- **About this exercise**: Every word in the data below belongs in your copy, exactly as given; the pictures do not.

[Dataset items]
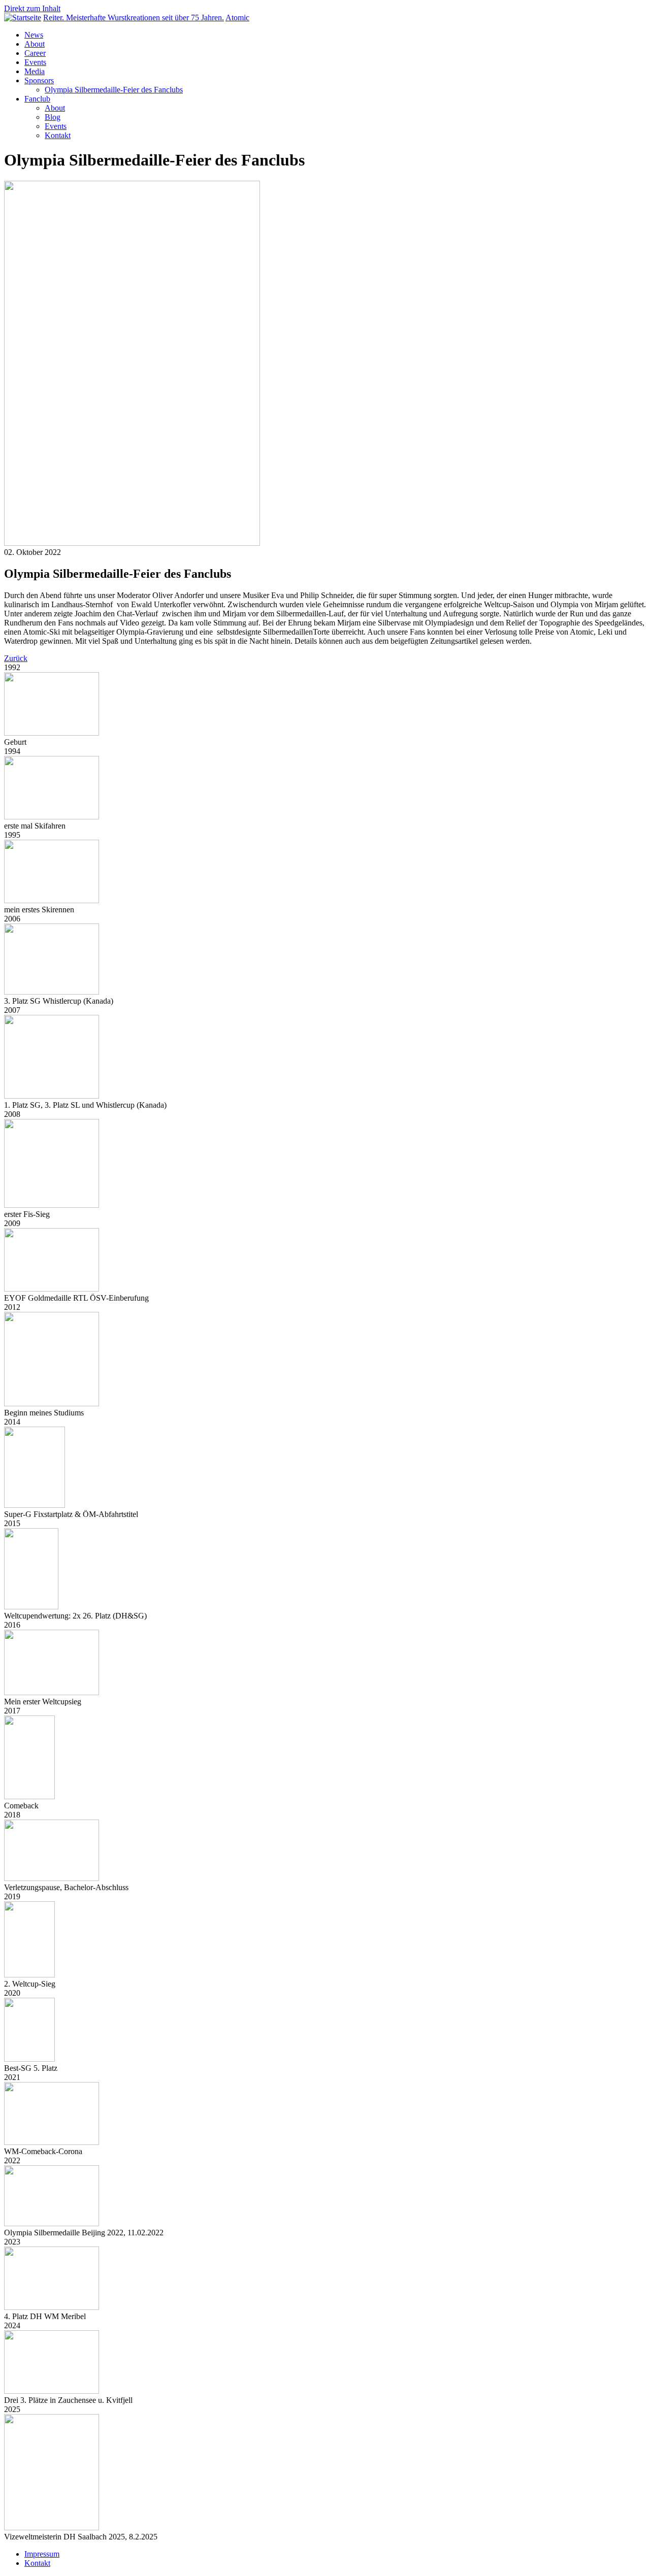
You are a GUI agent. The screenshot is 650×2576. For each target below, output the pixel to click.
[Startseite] (22, 17)
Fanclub (37, 98)
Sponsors (39, 80)
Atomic (237, 17)
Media (34, 71)
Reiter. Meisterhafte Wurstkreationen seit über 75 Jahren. (133, 17)
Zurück (15, 658)
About (34, 44)
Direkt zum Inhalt (32, 8)
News (33, 34)
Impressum (41, 2554)
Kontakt (58, 135)
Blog (52, 117)
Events (35, 62)
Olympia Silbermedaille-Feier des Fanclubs (114, 89)
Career (35, 53)
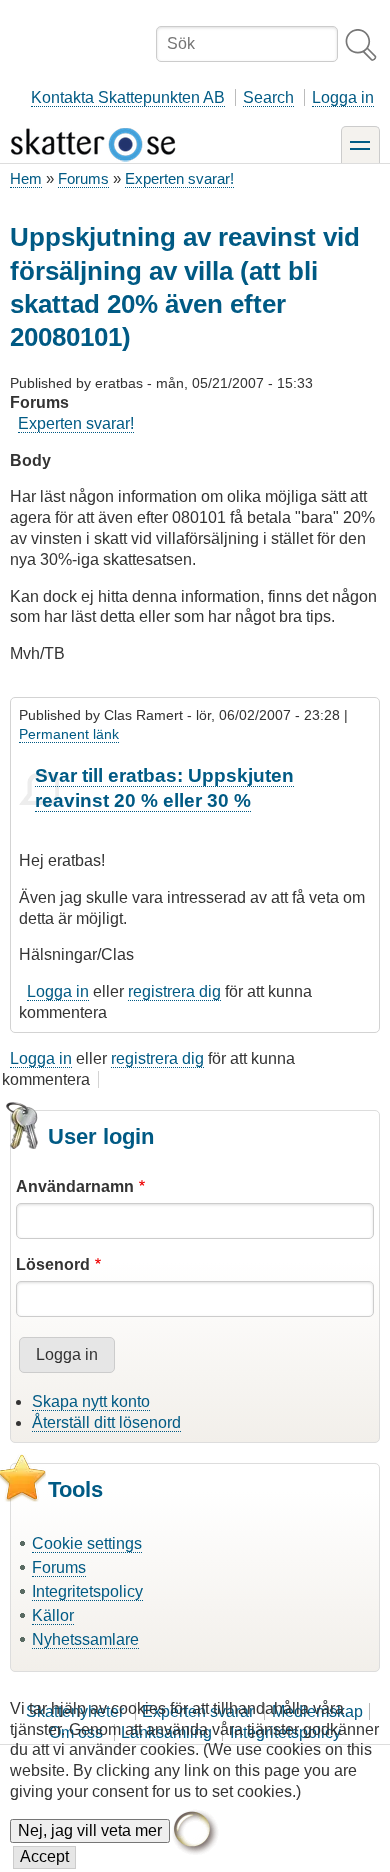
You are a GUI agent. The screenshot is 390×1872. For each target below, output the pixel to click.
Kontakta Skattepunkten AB (128, 97)
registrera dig (174, 991)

- **Task response**:
You are a GUI agent. The screenshot is 650×2576. For each target below, output the pixel to click.
[Startseite] (22, 17)
Fanclub (37, 98)
Sponsors (39, 80)
Atomic (237, 17)
Media (34, 71)
Reiter. Meisterhafte Wurstkreationen seit über 75 Jahren. (133, 17)
Zurück (15, 658)
About (34, 44)
Direkt zum Inhalt (32, 8)
News (33, 34)
Impressum (41, 2554)
Kontakt (58, 135)
Blog (52, 117)
Events (35, 62)
Olympia Silbermedaille-Feier des Fanclubs (114, 89)
Career (35, 53)
You are a GUI agent. The screenshot is 390×1872. For each target below, output the pixel to click.
Kontakta Skattepunkten AB (128, 97)
registrera dig (174, 991)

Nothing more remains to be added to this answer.